These extensive analyses of 4L;C* mice brain provide new insight of the dysregulated mRNAs and miRNAs underlying neuronal pathogenesis in nGD. The transcriptome analyses are hypothesis-driven approaches. Those hypotheses need be tested in vitro or in vivo. Selected DEmiRs and DEGs from extensive data in this study were validated by qRT-PCR or immunohistochemistry and confirmed RNASeq results. Future studies will be directed to functional validation (RNA level, protein distribution, biological function) of these DEGs and DEmiRs in their biological pathways.
In summary, novel biological pathways, axonal guidance signaling and synaptic transmission/LTP were identified that potentially affect nGD. Significant overlap of the inflammatory functions and pathways was observed across all the regions, indicating uniform inflammatory response across the brain. However, considerable regional preference was evident for some interesting pathways, like mitochondrial dysfunction, axonal guidance, synaptic transmission and LTP. This serves as a platform to begin to understand the factors responsible for the region-specific variation in terms of signaling pathways, drug sensitivity and neurotoxicity in nGD. The in silico analyses here identified the miRNAs and target genes that are expected to underlie the neuronal phenotypes and pathophysiology in nGD. These data provide the molecular basis for further investigation of these biological pathways in nGD and new therapeutic targets.
Materials and Methods
Materials
The following were from commercial sources: RNA Later, mirVana™ miRNA Isolation Kit (Ambion, Austin, TX); Affymetrix Mouse Gene 1.0 ST chips and Affymetrix Mouse miRNA 2.0 array (Affymetrix, Santa Clara, CA); Illumina TruSeq RNA Sequencing kit (mRNA Seq) and Illumina HiSeq2000 (Illumina, Inc., San Diego, CA); Gene Spring 12.6.1 from (Agilent Technologies, Inc., Santa Clara, CA); Avadis® NGS software, Version 1.3.0 (Strand Scientific Intelligence, Inc., San Francisco, CA); JMP Genomics 5 (SAS Institute, Inc., Cary, NC) and Ingenuity Pathway Analysis (IPA) (Ingenuity Systems, Mountain View, CA). Antibodies for CX3CR1, Ly6C, Ly6G, CCR2 (Bio legend, San Diego, CA) and MAP2 (Abcam, Cambridge, MA). Liberase Cl (Roche, Indianapolis, IN) and DNase (Sigma, St. Louis, MO). Antibodies for CD45 and CD11b, LSRII flow cytometer (BD Biosciences, San Jose, CA). Mitochondrial Assay Solution, XF96 Extracellular Flux Analyzers (Seahorse Biosciences, North Billerica, MA). Neural Tissue Dissociation Kit P, C tubes and the gentleMACS Dissociator (Miltenyi Biotec, Inc., San Diego, CA). miScript II RT kit and QuantiFast SYBER Green PCR kit (QIAGEN Sciences, Inc., Frederick, MD).

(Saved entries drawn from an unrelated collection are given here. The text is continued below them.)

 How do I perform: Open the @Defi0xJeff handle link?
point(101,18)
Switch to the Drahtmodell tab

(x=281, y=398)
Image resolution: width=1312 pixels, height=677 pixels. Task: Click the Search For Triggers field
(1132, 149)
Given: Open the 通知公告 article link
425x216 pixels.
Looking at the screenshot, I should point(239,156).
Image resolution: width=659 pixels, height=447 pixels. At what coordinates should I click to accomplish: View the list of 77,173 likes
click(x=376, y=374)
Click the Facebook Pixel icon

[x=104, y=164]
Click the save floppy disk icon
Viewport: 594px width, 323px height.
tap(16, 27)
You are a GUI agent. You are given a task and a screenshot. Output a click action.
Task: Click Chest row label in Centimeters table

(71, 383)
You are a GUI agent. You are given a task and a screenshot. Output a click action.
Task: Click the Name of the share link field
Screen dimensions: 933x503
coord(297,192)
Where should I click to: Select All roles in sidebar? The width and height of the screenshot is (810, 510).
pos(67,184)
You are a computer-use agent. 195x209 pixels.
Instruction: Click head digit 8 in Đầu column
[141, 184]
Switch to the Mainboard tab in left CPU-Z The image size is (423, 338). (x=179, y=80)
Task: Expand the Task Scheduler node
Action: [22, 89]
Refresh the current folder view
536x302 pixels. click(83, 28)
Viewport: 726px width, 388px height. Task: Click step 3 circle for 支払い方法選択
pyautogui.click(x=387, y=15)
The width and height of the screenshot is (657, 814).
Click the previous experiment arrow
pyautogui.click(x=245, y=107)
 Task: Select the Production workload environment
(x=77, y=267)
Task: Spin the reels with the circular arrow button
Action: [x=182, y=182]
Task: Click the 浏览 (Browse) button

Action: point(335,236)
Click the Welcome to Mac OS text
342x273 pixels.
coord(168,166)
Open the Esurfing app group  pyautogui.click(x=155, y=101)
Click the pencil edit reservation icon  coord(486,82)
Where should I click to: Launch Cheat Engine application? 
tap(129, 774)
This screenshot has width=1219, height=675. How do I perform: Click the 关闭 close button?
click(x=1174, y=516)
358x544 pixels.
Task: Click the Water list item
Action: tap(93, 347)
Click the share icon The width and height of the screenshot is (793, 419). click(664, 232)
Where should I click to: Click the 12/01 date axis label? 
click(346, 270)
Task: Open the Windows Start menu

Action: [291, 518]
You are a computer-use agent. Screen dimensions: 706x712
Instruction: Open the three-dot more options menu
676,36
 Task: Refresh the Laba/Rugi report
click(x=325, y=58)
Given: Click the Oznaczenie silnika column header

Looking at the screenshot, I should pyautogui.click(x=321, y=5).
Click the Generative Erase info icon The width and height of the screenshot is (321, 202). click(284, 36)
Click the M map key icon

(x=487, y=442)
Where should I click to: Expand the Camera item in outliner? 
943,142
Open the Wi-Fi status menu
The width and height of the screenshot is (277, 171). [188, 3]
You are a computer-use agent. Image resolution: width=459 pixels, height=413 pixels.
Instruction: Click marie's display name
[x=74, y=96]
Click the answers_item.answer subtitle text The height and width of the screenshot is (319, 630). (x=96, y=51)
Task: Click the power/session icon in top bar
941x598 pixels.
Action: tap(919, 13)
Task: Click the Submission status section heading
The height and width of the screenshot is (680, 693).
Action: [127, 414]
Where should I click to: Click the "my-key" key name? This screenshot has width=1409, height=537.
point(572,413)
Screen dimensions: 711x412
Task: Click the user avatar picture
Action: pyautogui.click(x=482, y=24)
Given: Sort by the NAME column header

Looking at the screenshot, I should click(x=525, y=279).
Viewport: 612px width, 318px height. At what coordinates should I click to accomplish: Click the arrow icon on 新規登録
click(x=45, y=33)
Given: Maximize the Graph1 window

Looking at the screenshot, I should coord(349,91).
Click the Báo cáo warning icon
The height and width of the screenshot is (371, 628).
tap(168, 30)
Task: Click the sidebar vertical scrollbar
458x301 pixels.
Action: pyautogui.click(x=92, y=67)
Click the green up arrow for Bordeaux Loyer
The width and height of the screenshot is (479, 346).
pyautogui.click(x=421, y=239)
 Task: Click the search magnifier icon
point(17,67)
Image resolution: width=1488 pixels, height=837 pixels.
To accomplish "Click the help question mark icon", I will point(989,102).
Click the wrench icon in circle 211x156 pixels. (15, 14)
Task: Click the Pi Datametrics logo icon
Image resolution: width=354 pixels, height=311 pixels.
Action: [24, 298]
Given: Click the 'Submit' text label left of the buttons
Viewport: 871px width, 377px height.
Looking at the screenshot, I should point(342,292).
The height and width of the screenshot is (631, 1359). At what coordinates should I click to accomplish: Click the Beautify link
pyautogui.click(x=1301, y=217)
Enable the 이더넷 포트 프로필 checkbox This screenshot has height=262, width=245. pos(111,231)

Mice care, treatment, tissues collection and immunohistochemistry
Generation of 4L;C* mice was as described (10). 4L;C* mice have combined V394L/V394L Gba1 (4L) and saposin C−/− (C*) homozygosity. The strain background of 4L;C* mice was C57BL/6J/129SvEV. The strain- and age-matched WT mice were used as control. All mice were housed under pathogen-free conditions in the barrier animal facility according to IACUC-approved protocol at Cincinnati Children's Hospital Research Foundation (CCHRF).
As described previously, the 4L;C* mice were treated with IFG by consuming 60 mg/kg/d from drinking water (16). The pregnant dames were given drinking water containing IFG (20 mg/kg/d) starting 3–5 days prior to birth and during the weaning period. After weaning, the treated pups were continued on 60 mg/kg/d IFG in drinking water for entire time course.
The brains from the 4L;C*, IFG-treated 4L;C* and WT control cohorts (three mice per cohort) were harvested at the ages of 45 days. Four brain regions were dissected: CO, BS, MID and CB. These regional brain samples were used for lipid (GC and GS) and RNA (e.g. mRNA and miRNA) analyses.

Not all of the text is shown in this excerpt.